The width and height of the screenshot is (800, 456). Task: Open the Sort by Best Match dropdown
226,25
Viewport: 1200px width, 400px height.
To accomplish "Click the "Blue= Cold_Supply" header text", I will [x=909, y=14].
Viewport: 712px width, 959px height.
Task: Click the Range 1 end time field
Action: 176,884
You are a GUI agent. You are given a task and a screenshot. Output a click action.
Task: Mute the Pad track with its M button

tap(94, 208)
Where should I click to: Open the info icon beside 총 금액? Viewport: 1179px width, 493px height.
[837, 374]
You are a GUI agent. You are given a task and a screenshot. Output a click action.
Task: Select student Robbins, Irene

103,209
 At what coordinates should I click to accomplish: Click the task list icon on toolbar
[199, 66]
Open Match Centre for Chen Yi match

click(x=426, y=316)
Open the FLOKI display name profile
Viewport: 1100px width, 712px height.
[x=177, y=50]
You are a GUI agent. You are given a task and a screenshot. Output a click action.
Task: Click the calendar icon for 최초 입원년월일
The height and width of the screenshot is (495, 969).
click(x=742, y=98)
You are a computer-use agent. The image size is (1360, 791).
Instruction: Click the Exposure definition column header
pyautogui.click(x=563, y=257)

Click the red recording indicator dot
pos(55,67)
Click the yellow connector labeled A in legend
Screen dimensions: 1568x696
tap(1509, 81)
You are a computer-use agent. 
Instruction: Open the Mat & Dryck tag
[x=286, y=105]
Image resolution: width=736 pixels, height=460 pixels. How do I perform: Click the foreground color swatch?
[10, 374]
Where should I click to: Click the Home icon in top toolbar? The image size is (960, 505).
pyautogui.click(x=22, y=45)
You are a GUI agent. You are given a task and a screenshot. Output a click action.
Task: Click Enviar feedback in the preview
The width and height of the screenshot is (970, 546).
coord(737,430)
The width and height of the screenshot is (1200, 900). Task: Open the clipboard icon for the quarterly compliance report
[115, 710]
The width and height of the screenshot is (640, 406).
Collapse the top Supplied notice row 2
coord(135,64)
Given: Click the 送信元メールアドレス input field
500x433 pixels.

════════════════════

# Assignment
Repeat the data exactly. Omit nothing.

# Response to this exercise
The width and height of the screenshot is (800, 456). Task: Open the Sort by Best Match dropdown
226,25
Viewport: 1200px width, 400px height.
To accomplish "Click the "Blue= Cold_Supply" header text", I will [x=909, y=14].
Viewport: 712px width, 959px height.
Task: Click the Range 1 end time field
Action: 176,884
You are a GUI agent. You are given a task and a screenshot. Output a click action.
Task: Mute the Pad track with its M button

tap(94, 208)
Where should I click to: Open the info icon beside 총 금액? Viewport: 1179px width, 493px height.
[837, 374]
You are a GUI agent. You are given a task and a screenshot. Output a click action.
Task: Select student Robbins, Irene

103,209
 At what coordinates should I click to accomplish: Click the task list icon on toolbar
[199, 66]
Open Match Centre for Chen Yi match

click(x=426, y=316)
Open the FLOKI display name profile
Viewport: 1100px width, 712px height.
[x=177, y=50]
You are a GUI agent. You are given a task and a screenshot. Output a click action.
Task: Click the calendar icon for 최초 입원년월일
The height and width of the screenshot is (495, 969).
click(x=742, y=98)
You are a computer-use agent. The image size is (1360, 791).
Instruction: Click the Exposure definition column header
pyautogui.click(x=563, y=257)

Click the red recording indicator dot
pos(55,67)
Click the yellow connector labeled A in legend
Screen dimensions: 1568x696
tap(1509, 81)
You are a computer-use agent. 
Instruction: Open the Mat & Dryck tag
[x=286, y=105]
Image resolution: width=736 pixels, height=460 pixels. How do I perform: Click the foreground color swatch?
[10, 374]
Where should I click to: Click the Home icon in top toolbar? The image size is (960, 505).
pyautogui.click(x=22, y=45)
You are a GUI agent. You are given a task and a screenshot. Output a click action.
Task: Click Enviar feedback in the preview
The width and height of the screenshot is (970, 546).
coord(737,430)
The width and height of the screenshot is (1200, 900). Task: Open the clipboard icon for the quarterly compliance report
[115, 710]
The width and height of the screenshot is (640, 406).
Collapse the top Supplied notice row 2
coord(135,64)
Given: Click the 送信元メールアドレス input field
500x433 pixels.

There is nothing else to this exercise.